Илью же подготавливали к общению только со мной. У него сразу началось отторжение Бори Герца.
— Потому что мы любим друг друга, — Ветер начинал меня пугать. Осмотрел охрану, оценил взглядом ботинки оппонента, золотые часы, которые показывались из-под манжеты рубашки.
Не поняла, почему он так взъелся. Взяла его за руку и пальцем надавила ему на ладонь, подавая сигналы, чтобы притормозил.
— Нет любви, — заявил Боря.
Что он ещё мог сказать?
Герц вначале сел расслабленно, закинув одну ногу на колено другой, руку растянул по спинке дивана. Это поза его отца в непринужденной обстановке. Но долго держать её Боря не смог, и сел, как ему было лучше: прямо, строго, руки на коленях широко расставленных ног.
— Ты болеешь? — хмыкнул Ветер. — Тоже Аспи?
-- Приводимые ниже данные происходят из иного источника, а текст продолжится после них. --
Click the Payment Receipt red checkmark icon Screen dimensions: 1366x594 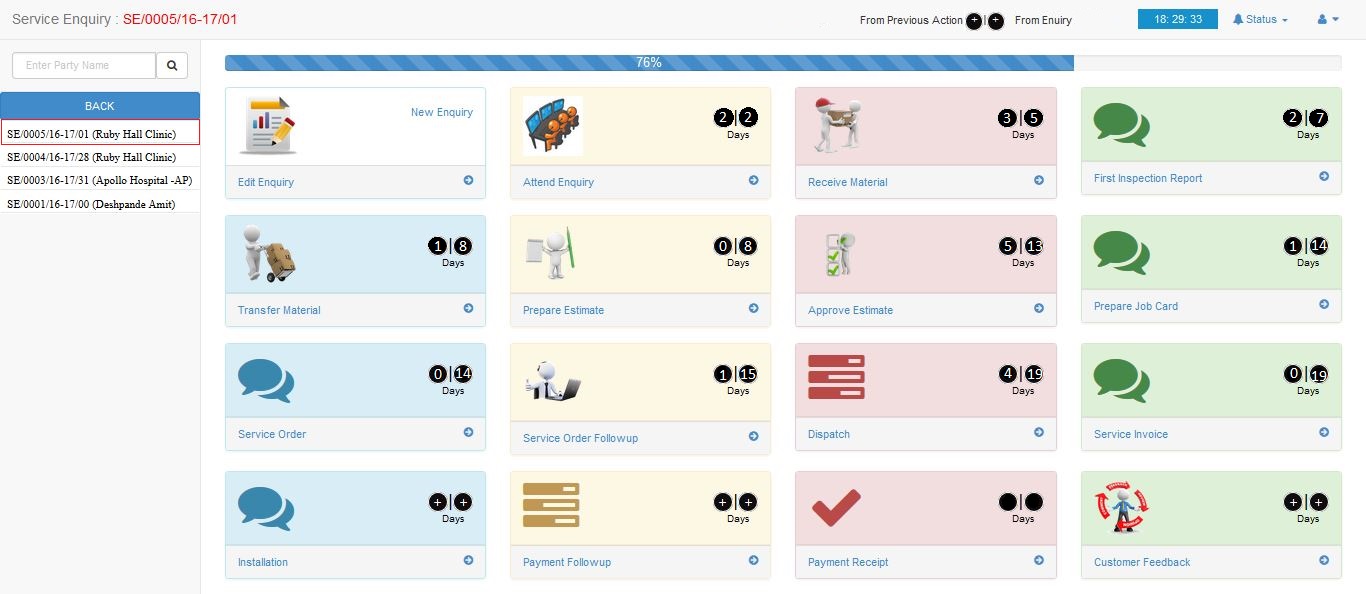(836, 507)
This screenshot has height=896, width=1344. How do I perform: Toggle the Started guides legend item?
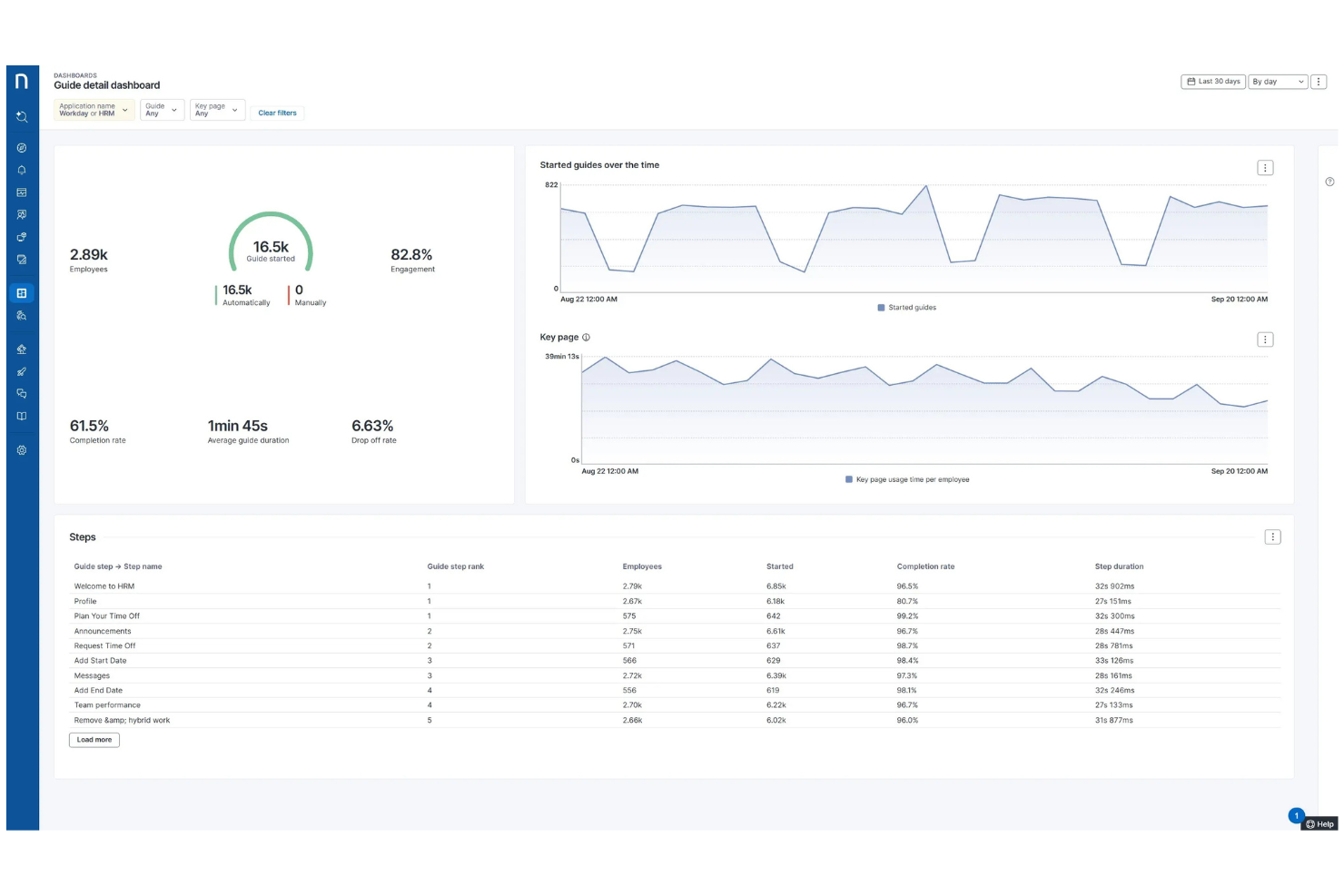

Тогда ты не испытываешь никаких эмоций и не знаешь, что такое любовь.
— Это как?! — разозлилась я, уставилась на Илью, и хотела руку забрать, но он испугался моей реакции, не то, чтобы не отдал, ещё и под мышкой зажал.
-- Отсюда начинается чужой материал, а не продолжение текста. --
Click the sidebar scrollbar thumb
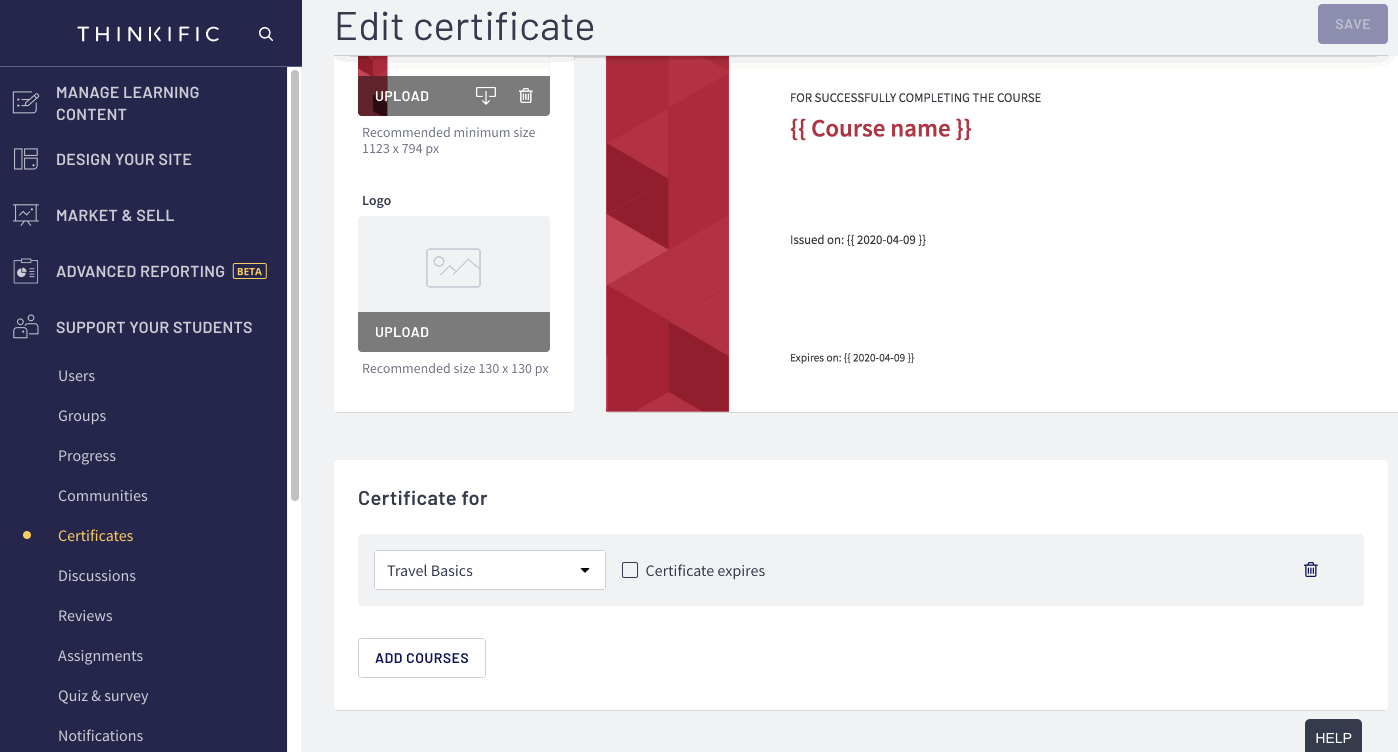[295, 280]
Кажется, Ветров перечитал всяких глупостей про людей с моим синдромом. И почему так агрессивно повёл себя?!
Неужели к Боре приревновал?
Глупый.
— Что значит «аспи»? — возмутился Боря, продолжая сидеть строго. Он мог выйти из себя, у него вспышки агрессии. И охрана папой приставлена скорее не для того, чтобы его защищать, а нас. — У меня РАС! Расстройство аутистического спектра. А Ганс Аспергер был нацистом. У меня такой же аутизм, как и у нейротипиков. И не надо тут говорить, что я человек дождя или дитё индиго. Это бред! А ты, Илья Ветров, судя по всему придурок, раз считаешь, что человек может не испытывать эмоции.
— Тогда знай, что любовь есть, нейротипик, — Илья вдруг взял себя в руки, успокоился. Он понял, что общается с непростым человеком.